Abdalla Salem el-Badri (born 25 May 1940) is a former Libyan official who served as Chairman of the National Oil Corporation (NOC), Minister of Petroleum, Minister of Energy, Minister of Management, and Deputy Prime Minister. He was also the longest-serving Secretary General of OPEC, holding the position in 1994 and then 2007–2016, a total of 10 years and 1 month. He is a citizen of Libya and resides in Austria. He is married with five children.

OPEC selected Nigeria's Mohammed Barkindo to succeed el-Badri as Secretary General, effective 1 August 2016. One of their predecessors was Omar el-Badri who held the position in 1970, although OPEC does not disclose any relation between its two Libyan Secretaries General with the same family name.

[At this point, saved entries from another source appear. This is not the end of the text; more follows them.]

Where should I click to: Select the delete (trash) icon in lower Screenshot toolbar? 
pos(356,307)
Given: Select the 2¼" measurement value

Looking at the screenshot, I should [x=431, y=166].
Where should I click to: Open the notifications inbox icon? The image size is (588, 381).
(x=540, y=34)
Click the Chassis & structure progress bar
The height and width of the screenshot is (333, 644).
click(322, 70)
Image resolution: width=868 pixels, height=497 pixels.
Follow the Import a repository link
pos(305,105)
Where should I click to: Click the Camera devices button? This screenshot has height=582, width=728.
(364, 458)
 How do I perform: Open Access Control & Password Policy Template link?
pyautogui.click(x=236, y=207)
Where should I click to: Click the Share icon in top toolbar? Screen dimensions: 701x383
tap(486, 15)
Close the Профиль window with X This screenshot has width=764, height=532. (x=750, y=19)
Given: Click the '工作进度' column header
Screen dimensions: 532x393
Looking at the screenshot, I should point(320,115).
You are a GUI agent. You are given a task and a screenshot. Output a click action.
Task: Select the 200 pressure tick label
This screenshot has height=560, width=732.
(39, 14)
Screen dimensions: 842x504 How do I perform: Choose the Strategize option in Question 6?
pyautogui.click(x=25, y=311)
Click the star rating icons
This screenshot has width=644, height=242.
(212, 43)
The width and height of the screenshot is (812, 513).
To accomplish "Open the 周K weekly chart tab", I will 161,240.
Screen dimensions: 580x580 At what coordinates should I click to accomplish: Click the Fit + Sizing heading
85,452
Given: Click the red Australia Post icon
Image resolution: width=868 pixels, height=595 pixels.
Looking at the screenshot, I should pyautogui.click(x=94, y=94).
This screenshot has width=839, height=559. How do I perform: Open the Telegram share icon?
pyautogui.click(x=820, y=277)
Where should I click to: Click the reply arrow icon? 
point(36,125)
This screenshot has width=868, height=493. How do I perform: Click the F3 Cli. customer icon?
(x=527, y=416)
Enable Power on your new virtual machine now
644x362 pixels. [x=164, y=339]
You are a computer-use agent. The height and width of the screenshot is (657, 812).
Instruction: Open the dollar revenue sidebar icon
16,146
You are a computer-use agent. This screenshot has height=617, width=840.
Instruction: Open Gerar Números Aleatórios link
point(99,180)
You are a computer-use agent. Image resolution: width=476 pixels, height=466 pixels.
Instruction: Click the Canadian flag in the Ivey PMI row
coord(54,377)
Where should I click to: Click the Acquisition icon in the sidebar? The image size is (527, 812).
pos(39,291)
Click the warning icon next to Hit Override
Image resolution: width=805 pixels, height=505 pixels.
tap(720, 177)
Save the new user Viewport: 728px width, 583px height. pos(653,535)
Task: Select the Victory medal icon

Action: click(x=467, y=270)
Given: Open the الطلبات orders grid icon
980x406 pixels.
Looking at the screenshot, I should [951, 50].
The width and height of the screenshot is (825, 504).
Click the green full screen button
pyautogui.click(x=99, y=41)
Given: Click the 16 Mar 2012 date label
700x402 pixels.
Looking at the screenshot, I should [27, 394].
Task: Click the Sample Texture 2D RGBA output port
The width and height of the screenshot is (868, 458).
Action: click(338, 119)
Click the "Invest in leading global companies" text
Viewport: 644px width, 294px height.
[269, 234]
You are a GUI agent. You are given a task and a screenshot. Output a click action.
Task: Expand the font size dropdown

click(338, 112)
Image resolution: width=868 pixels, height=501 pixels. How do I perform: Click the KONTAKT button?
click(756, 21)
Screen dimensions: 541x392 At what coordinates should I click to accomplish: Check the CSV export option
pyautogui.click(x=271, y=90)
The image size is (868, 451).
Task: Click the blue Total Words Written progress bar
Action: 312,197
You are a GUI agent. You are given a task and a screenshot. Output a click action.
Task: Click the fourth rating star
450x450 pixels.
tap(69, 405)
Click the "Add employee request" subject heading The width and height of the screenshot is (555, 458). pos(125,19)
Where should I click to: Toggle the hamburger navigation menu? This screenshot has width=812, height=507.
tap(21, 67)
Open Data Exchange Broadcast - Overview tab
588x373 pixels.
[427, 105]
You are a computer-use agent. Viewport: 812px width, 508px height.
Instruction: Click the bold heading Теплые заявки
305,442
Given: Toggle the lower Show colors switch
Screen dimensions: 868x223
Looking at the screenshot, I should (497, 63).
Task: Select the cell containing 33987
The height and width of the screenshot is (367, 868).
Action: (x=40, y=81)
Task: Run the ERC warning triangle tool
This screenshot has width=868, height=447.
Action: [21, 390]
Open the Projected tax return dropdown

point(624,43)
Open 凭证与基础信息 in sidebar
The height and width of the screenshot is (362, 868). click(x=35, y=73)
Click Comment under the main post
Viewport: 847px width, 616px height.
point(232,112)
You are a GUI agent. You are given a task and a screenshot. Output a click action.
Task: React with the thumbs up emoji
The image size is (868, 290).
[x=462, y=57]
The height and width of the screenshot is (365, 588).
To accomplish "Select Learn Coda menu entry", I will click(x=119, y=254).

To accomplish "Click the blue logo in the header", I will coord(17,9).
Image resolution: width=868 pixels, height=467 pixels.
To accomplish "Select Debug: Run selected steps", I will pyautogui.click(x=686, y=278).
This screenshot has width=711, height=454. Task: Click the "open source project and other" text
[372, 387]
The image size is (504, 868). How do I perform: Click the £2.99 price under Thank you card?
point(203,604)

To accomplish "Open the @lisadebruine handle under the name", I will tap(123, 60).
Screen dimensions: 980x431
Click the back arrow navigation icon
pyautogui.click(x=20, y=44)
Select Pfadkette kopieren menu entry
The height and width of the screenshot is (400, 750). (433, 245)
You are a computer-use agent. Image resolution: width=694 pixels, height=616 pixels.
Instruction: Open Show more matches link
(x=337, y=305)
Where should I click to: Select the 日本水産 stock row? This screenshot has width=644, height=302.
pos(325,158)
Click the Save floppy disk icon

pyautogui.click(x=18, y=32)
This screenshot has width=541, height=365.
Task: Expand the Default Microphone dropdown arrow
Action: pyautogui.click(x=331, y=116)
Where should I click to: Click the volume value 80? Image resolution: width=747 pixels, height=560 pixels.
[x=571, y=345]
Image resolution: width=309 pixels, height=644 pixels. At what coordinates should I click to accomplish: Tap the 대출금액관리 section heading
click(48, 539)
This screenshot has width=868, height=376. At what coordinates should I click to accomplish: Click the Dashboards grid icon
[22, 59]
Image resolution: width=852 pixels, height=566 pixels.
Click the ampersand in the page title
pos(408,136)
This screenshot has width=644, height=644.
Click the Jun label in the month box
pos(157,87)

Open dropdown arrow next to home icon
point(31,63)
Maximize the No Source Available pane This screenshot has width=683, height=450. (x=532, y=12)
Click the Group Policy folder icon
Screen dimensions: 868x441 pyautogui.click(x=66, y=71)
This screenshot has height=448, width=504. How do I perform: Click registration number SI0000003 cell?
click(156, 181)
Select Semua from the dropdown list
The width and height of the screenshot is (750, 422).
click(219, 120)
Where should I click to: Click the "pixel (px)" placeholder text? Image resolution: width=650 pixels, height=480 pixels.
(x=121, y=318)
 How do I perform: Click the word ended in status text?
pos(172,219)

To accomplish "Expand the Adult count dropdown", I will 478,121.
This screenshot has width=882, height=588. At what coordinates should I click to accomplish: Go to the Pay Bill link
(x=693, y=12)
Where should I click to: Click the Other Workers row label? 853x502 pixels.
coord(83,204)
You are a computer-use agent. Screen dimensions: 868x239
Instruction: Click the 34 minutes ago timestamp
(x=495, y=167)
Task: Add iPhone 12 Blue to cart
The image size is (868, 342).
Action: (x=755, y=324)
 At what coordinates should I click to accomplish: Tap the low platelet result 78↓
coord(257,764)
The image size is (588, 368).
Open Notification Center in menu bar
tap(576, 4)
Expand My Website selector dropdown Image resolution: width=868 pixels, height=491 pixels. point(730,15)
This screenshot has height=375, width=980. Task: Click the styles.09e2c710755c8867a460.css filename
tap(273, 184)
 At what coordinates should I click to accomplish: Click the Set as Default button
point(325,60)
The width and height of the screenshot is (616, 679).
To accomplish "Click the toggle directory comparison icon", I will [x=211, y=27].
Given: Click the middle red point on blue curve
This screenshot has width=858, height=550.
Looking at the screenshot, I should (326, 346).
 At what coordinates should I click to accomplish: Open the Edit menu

Abdalla El-Badri was born in Ghemines, Libya, and began his oil industry career in 1965 with Esso. He graduated cum laude from Florida Southern College in 1975 with a B.S. in accounting. He served as the Libyan Minister for Oil from 1990, the post being expanded to cover electricity in 1993. In 2000, he moved to become Under-Secretary for Services, then in 2002 he became Deputy Prime Minister. From 2002 to 2004, he served as Minister for Management.